Tallying the Toll of COVID-19

Art Student’s ‘Accounting’ Makes Toll Visible
By Sala Levin ’10 | Photo courtesy of ELIZABETH KATT

As the numbers of Americans dying of COVID-19 continued to climb, Elizabeth Katt MFA ’22 struggled to visualize the loss. What does 100,000—of anything—look like? What about 200,000? 400,000?

For her ongoing livestreamed project, “an accounting,” Katt is turning intangible numbers into something plain to see: She sits in a bare-bones studio and tallies one mark on adding machine tape for every American felled by the virus, according to data from Worldometer.

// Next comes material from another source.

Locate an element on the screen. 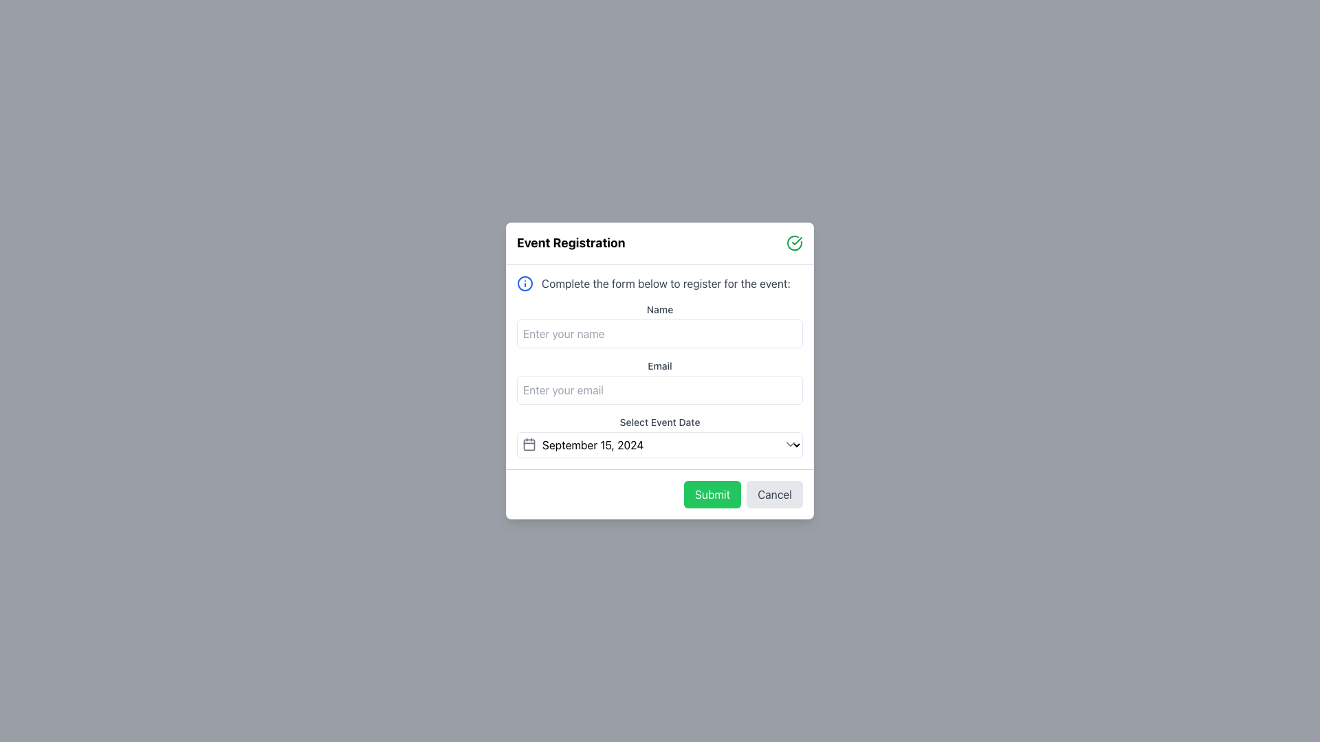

Katt has divided the project into long sessions. “Part of (the project) is the time it takes,” she says. Add to that the discomfort of sitting on an unpadded stool for hours. “I knew I wanted it to be a grind because (living through the pandemic) has been a grind,” Katt says.

A former nurse who served in the U.S. Air Force, Katt knows what it means to keep company with the dying. After leaving the Air Force, Katt “started to consider things I had always wanted to do and art-making was what was calling me,” she says.

The isolation of her work mirrors what many people have felt while staying at home, says Justin Strom, associate professor of art and Katt’s adviser. “There’s very little opportunity to go out in galleries or museums and show something like this,” he says. “Reflecting that solitude she had to do to perform this was appropriate for the piece in the end.”